I was recently honored to be featured in this US News article, How to Convince a Prospective Employer to Overlook Poor Credit. There are many obstacles people have to overcome when applying for job search and bad credit is a common concern among job seekers. A potential employer cannot check it without your consent, but this could be seen as a red flag and decrease your chances of getting hired. You’re better off consenting to it and being honest with them. Be upfront with them and mention any possible issues and explain the situation.

Credit is a slippery slope. The reason why people have bad credit varies greatly, so part of the answer lies in why you have it. If it was because you lost your job due to downsizing and you  had to live on credit for a bit while in career transition, that’s one thing. Bad money management, that’s another.
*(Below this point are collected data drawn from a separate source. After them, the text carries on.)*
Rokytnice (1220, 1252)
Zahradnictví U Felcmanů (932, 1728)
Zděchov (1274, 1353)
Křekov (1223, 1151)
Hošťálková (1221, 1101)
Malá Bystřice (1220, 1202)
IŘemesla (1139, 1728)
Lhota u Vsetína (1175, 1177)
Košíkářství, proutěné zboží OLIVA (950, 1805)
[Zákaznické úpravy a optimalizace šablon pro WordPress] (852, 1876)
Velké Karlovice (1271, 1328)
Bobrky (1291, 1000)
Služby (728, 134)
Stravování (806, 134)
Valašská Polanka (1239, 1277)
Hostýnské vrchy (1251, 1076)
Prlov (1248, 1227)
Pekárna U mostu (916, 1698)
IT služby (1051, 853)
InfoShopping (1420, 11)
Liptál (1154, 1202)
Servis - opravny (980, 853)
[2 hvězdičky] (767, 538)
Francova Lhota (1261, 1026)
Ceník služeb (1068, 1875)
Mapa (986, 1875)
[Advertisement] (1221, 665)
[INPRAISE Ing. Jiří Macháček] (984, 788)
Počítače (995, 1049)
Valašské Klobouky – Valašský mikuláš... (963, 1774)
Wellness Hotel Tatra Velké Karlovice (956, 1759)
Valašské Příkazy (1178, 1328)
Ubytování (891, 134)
Here are some additional questions regarding bad credit:           

  • Does my income and net worth affect my credit score? No, it doesn’t.
  • What accounts for my credit score? Most of it is your record of paying installment and revolving credit that’s on time. Also included are collection actions, civil judgments and tax liens against you or bankruptcies.
  • What’s one of best ways to improve my score? Pay down your credit card debt, starting with the account that has the highest interest rate. Also, try to use no more than 10% of the credit limit on any account.
  • Do early payments on credit card charges improve my score? No, there isn’t anything on your credit report that talks about when a bill was paid.